They’re almost always conservative. Whether it’s a governmental body, the strategy group at a big company or the membership panel at the local country club, we can learn a lot by seeing what they approve and when they stall.
Of course, each of us know a lot about our offering, the change we seek to make and why it’s better. It’s easy to believe that, “If I were you I’d pick this obvious, rational choice…” and pitch accordingly.
But they’re not you. They’re the committee. And the committee almost never makes what outsiders might say is the ‘right’ decision, instead they choose what’s right for them, now.
And that is usually a combination of:
Persistence. A new idea is almost never embraced right away. It might take years. It’s easier to wait to see who will be there tomorrow than to grab what’s here today.
Urgency. Advance planning is clearly the smart move, but with fear, risk avoidance, and competing priorities, it’s the urgent that is often put on the agenda.
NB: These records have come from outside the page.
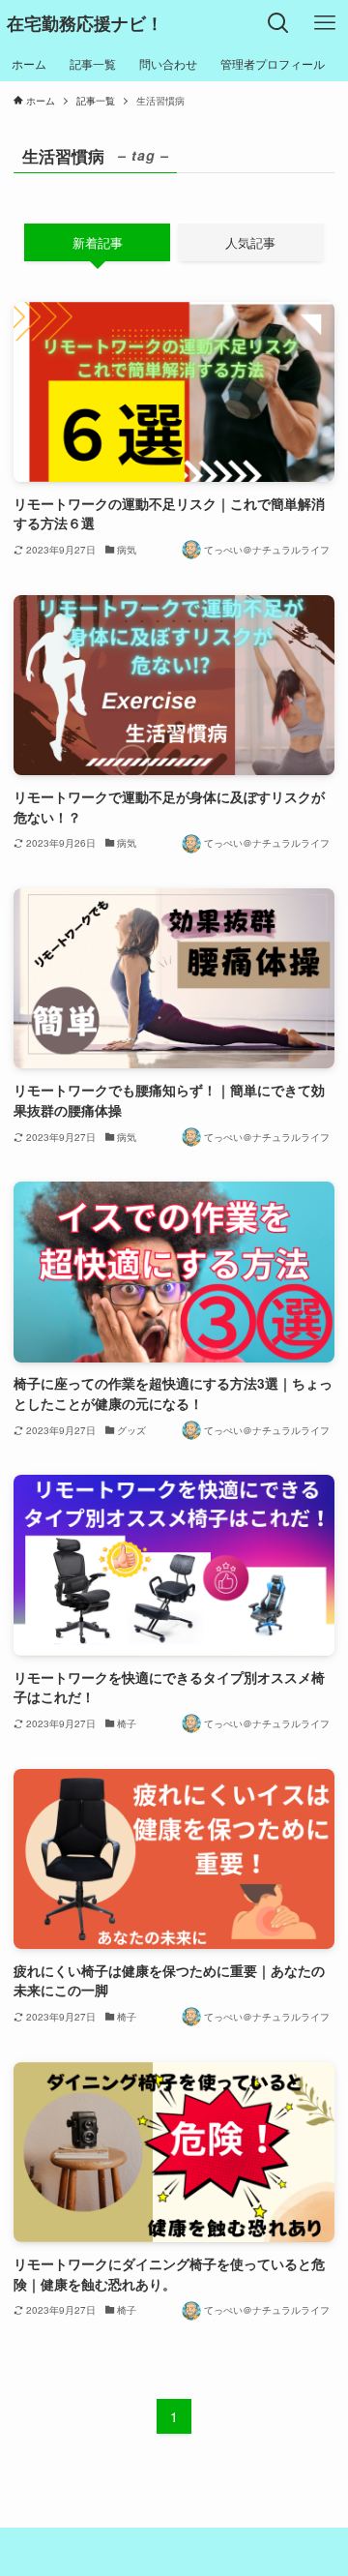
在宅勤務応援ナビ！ (85, 23)
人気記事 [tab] (250, 242)
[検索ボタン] (278, 23)
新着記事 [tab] (97, 242)
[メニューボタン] (325, 23)
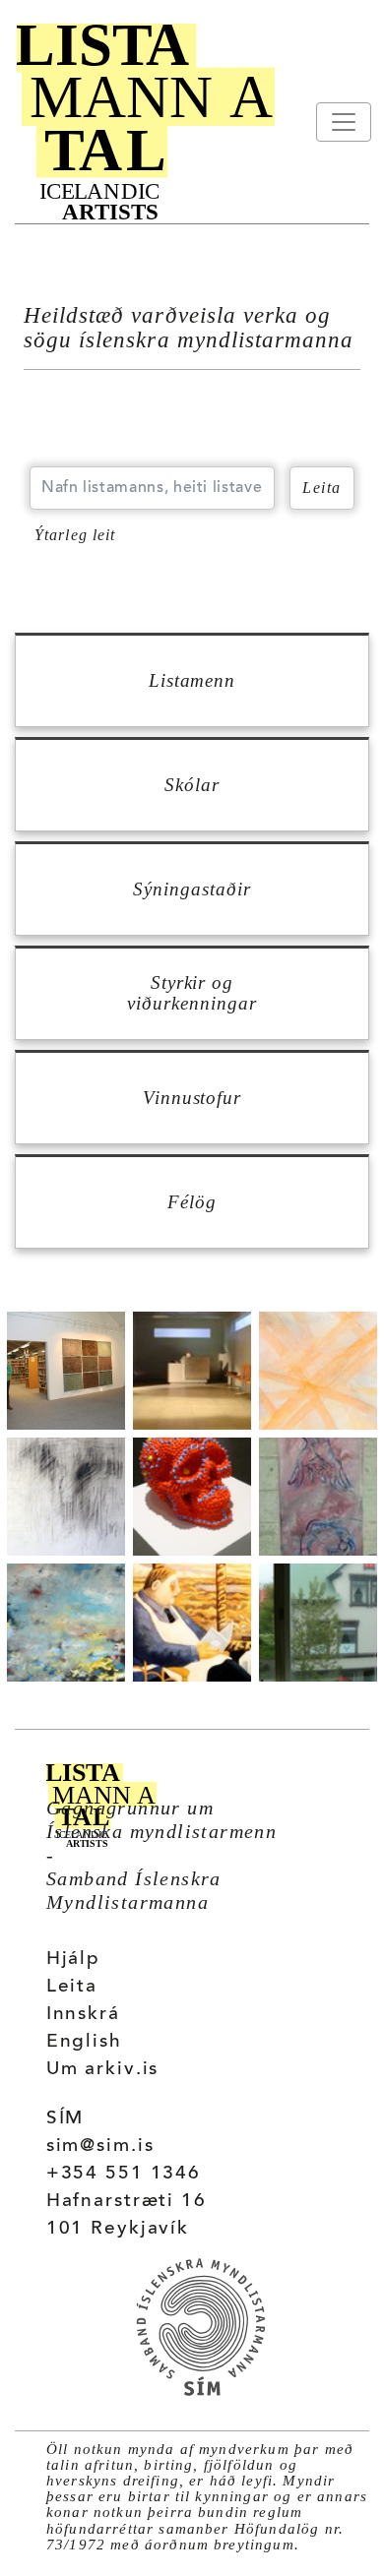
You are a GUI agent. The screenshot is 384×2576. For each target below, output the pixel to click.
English (84, 2042)
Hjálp (73, 1959)
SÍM (65, 2119)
Affiliation. “What will our peers say?” is an unspoken but powerful force. Everyone else, or the appearance of everyone else has a huge impact.
WIFM. Not a radio station, but the truth that each person choosing begins with concern about what’s in it for them. It might be status, affiliation, avoidance of fear or a simple desire (or a complex one).
Compromise. It’s a committee, after all. Group acceptance of a small benefit might be seen as better than a bigger benefit that’s divisive.
Status. There are the status roles within the committee (who suggested this, who will benefit the most from this) and the status roles the committee sees within the organization and across organizations. Moving up (or not falling behind) is at the forefront of many decisions.
A better idea has little chance in the face of these forces.